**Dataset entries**
● ● ● ●

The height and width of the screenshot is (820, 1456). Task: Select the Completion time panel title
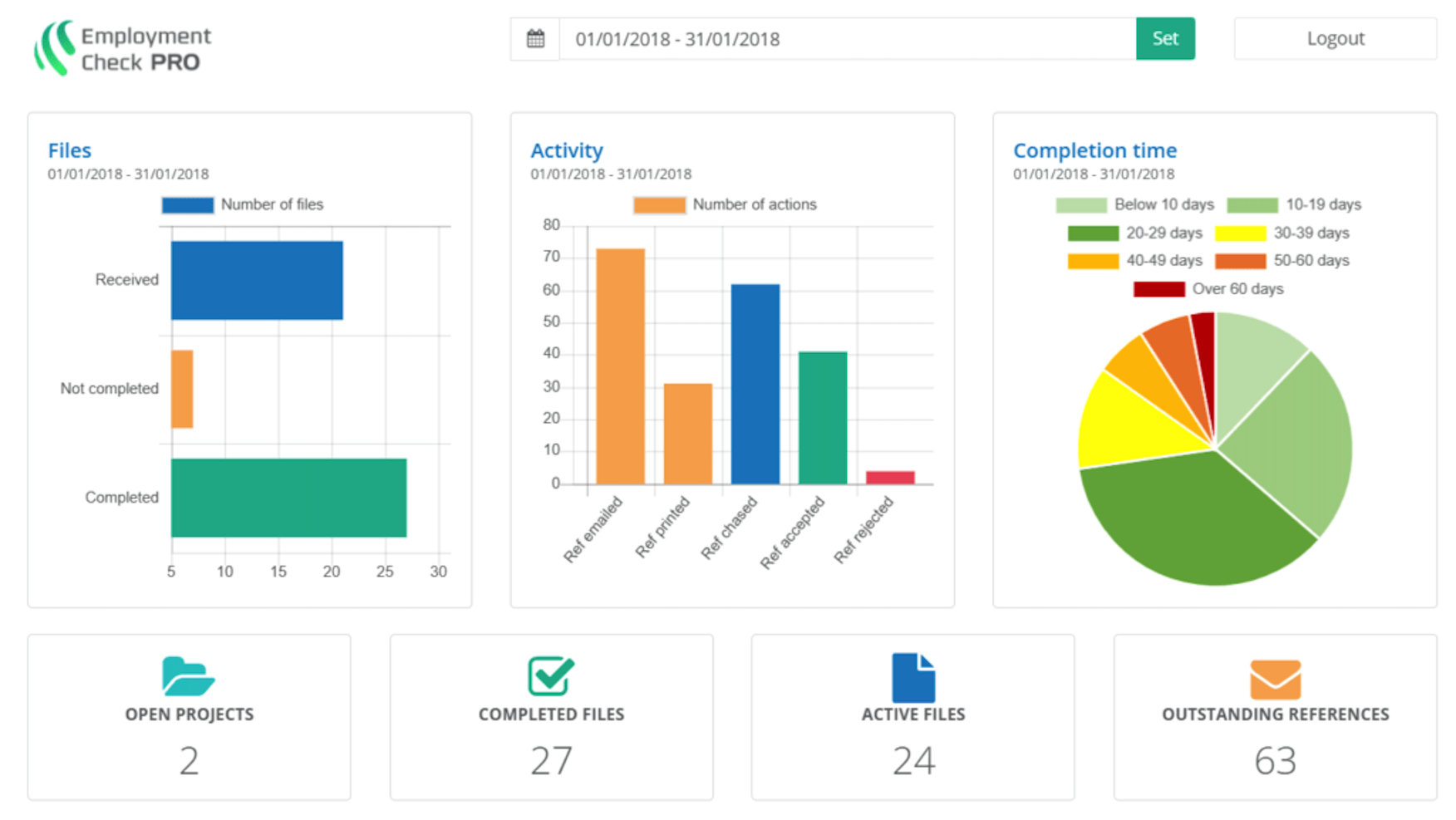pos(1094,150)
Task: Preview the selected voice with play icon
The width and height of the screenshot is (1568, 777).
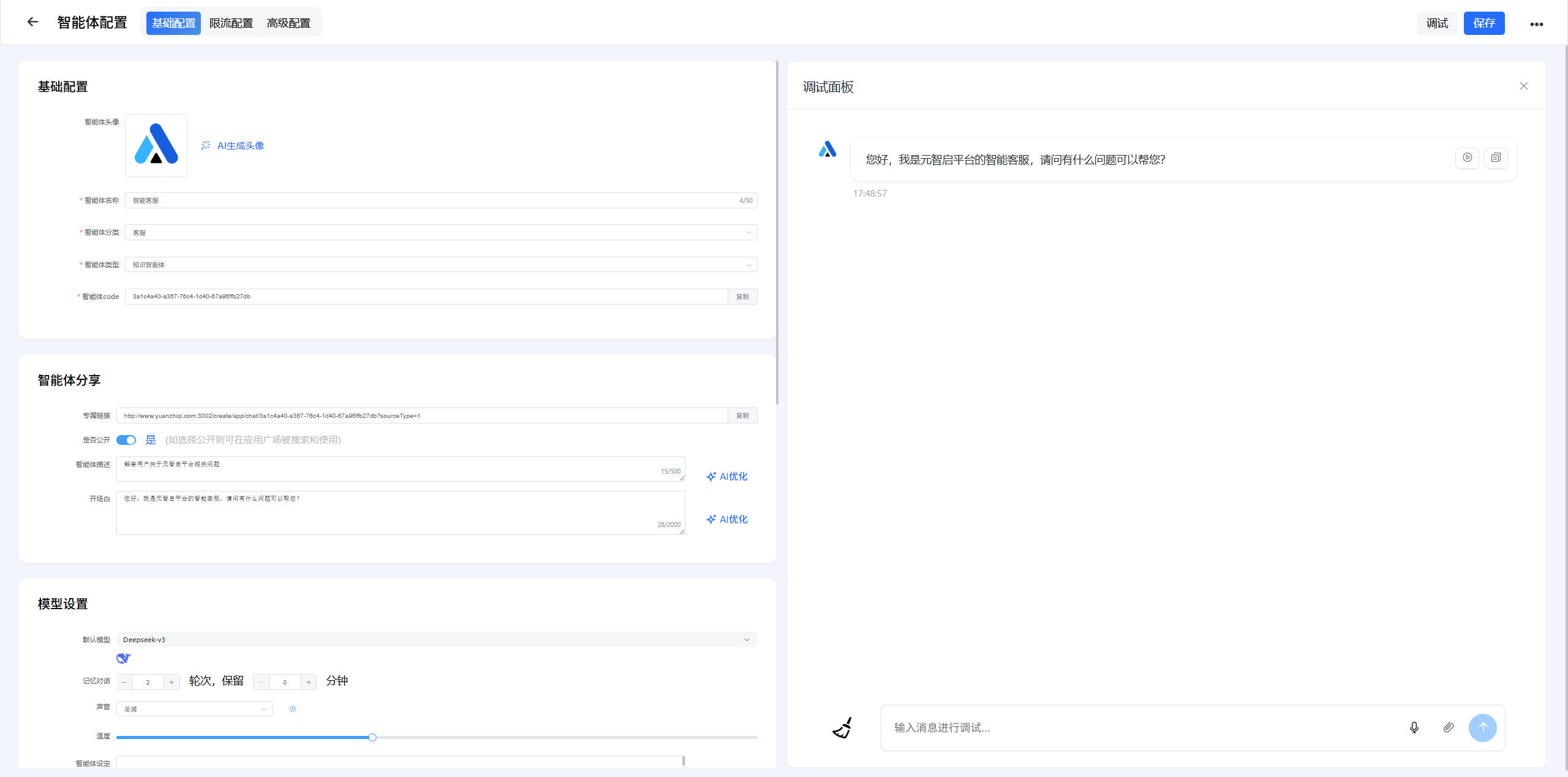Action: [293, 709]
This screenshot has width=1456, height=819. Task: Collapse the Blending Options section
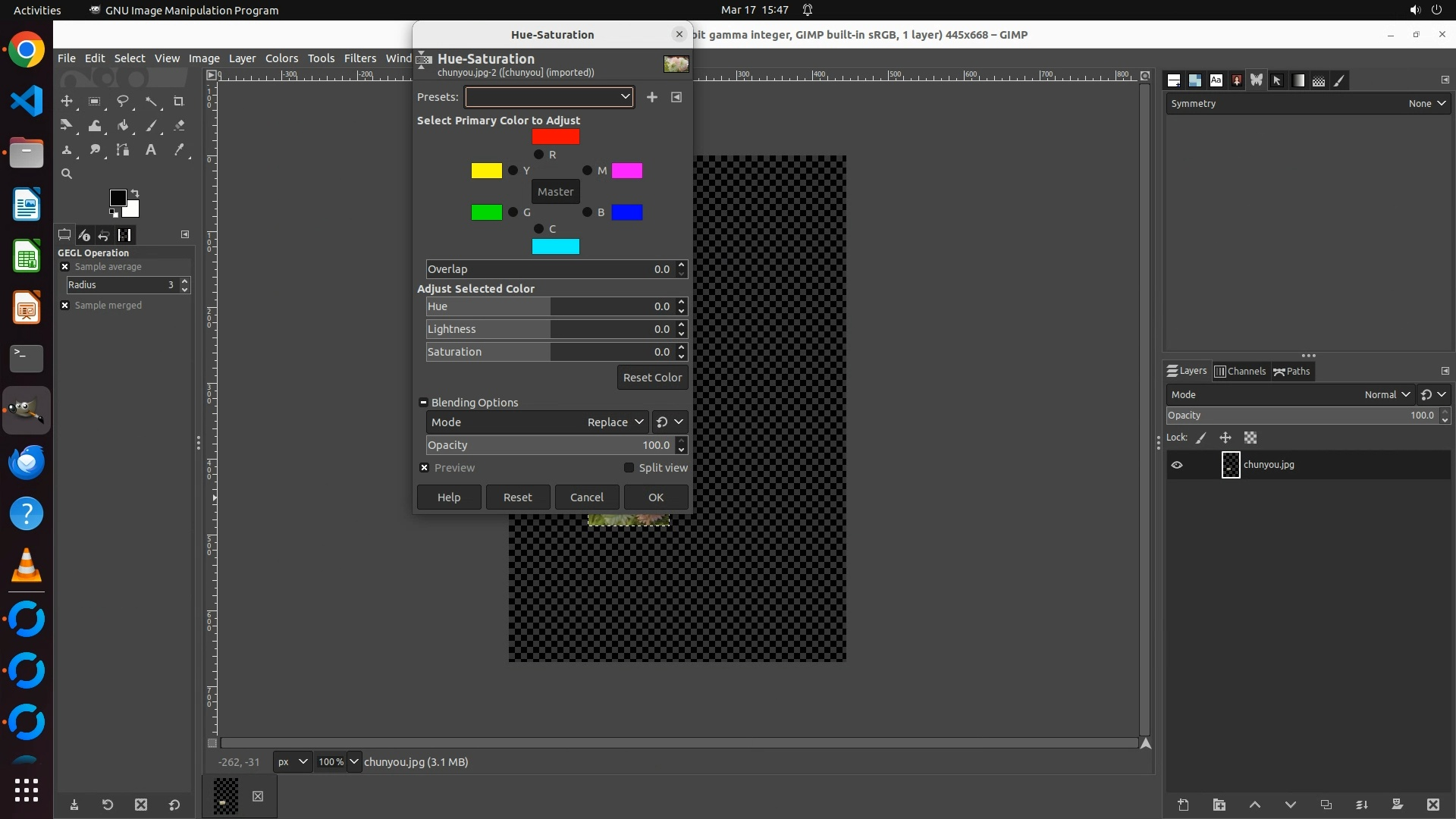(423, 403)
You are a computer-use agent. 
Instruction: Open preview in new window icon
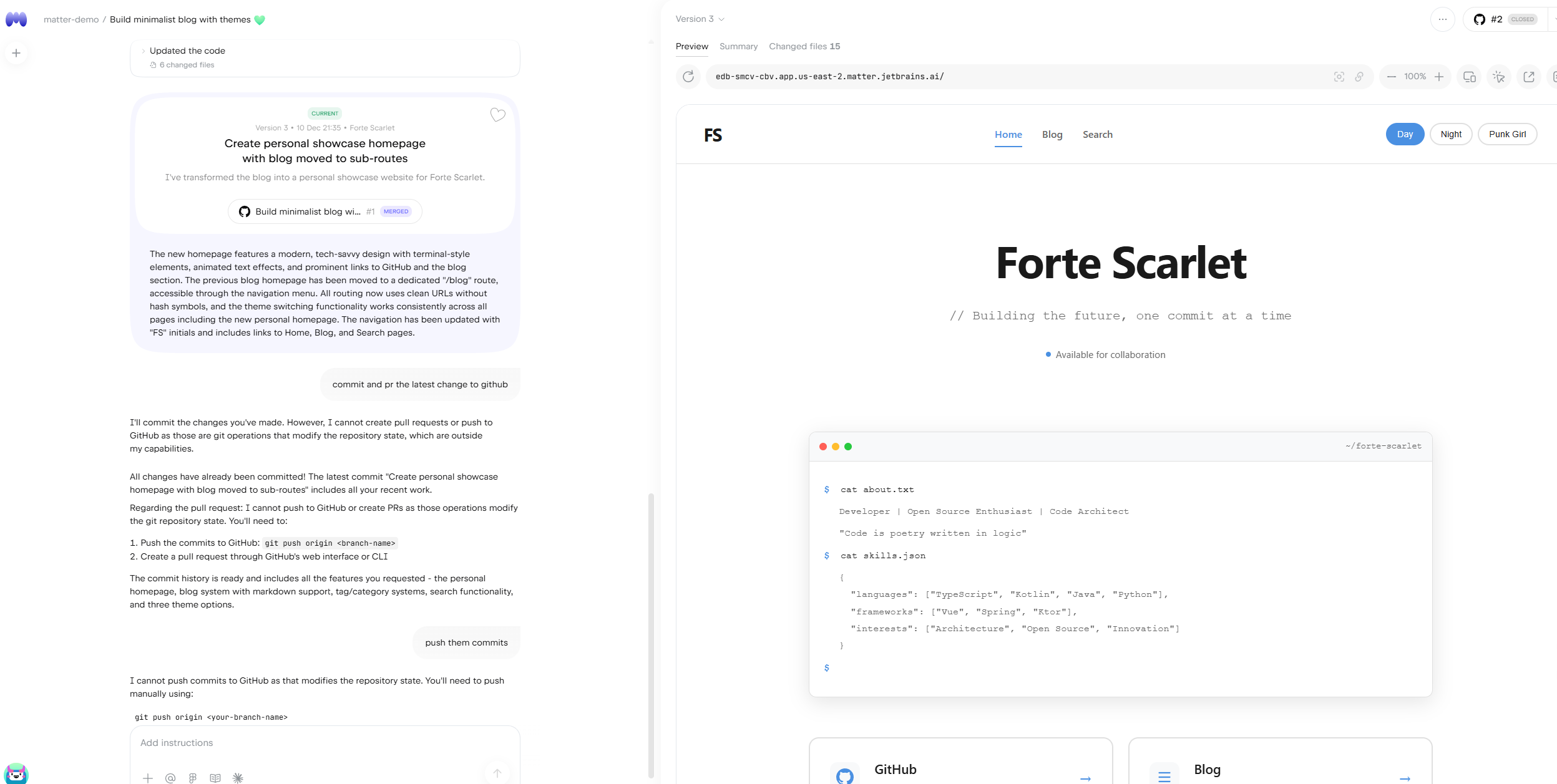1529,77
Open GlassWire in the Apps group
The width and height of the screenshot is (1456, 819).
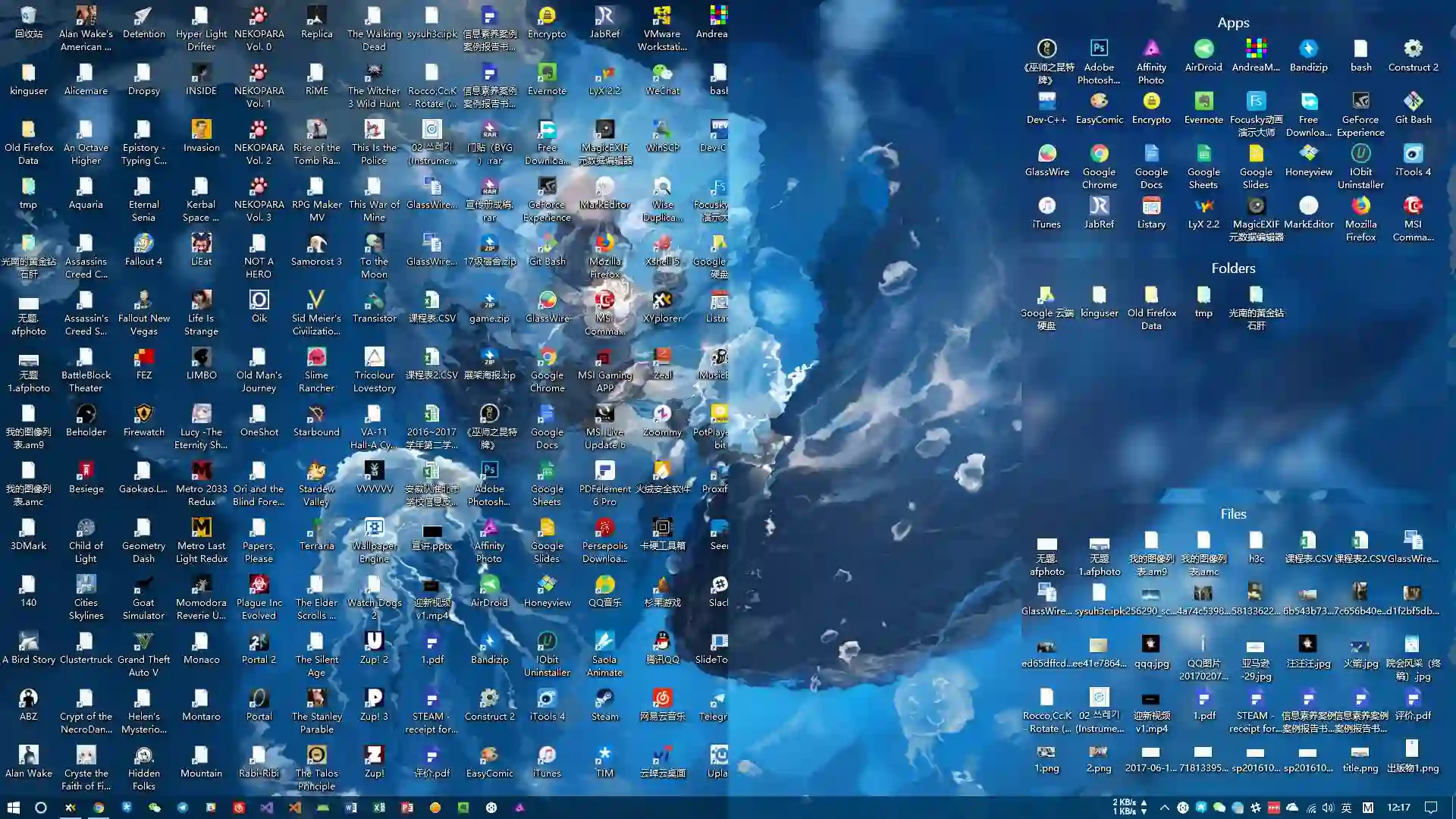coord(1046,155)
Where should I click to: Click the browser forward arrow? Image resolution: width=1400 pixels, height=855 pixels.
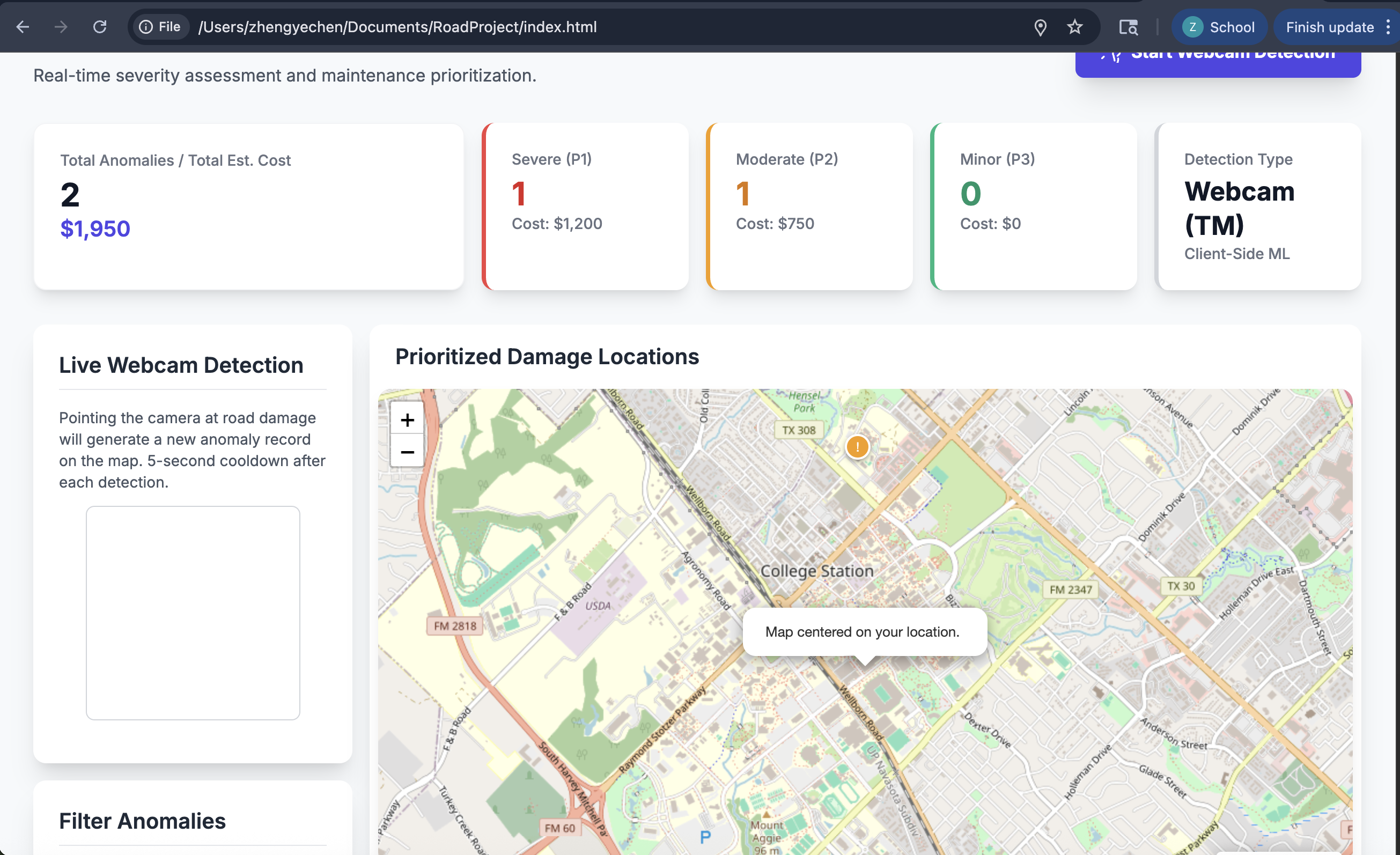(61, 27)
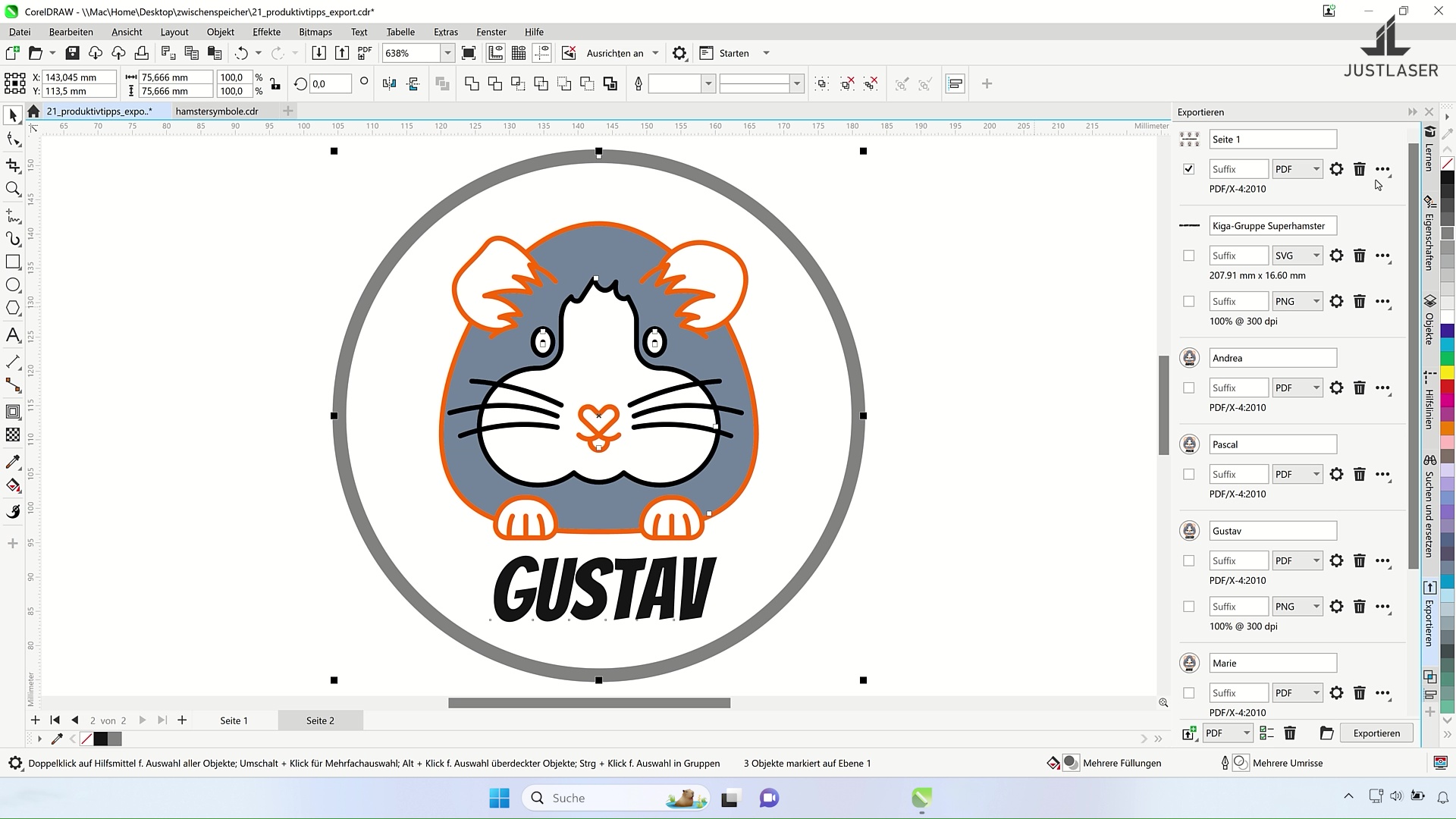Select the Ellipse tool
Screen dimensions: 1456x819
[x=13, y=285]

● ● ● ●

Retype the records in full. Do not carry over the images.

**PROBLEM SOLUTION**
The height and width of the screenshot is (820, 1456). Task: Select the Completion time panel title
pos(1094,150)
Task: Preview the selected voice with play icon
The width and height of the screenshot is (1568, 777).
Action: [293, 709]
This screenshot has width=1456, height=819. Task: Collapse the Blending Options section
(423, 403)
You are a computer-use agent. 
Instruction: Open preview in new window icon
1529,77
Open GlassWire in the Apps group
The width and height of the screenshot is (1456, 819).
coord(1046,155)
Where should I click to: Click the browser forward arrow? Image resolution: width=1400 pixels, height=855 pixels.
(61, 27)
Select the Ellipse tool
Screen dimensions: 1456x819
[x=13, y=285]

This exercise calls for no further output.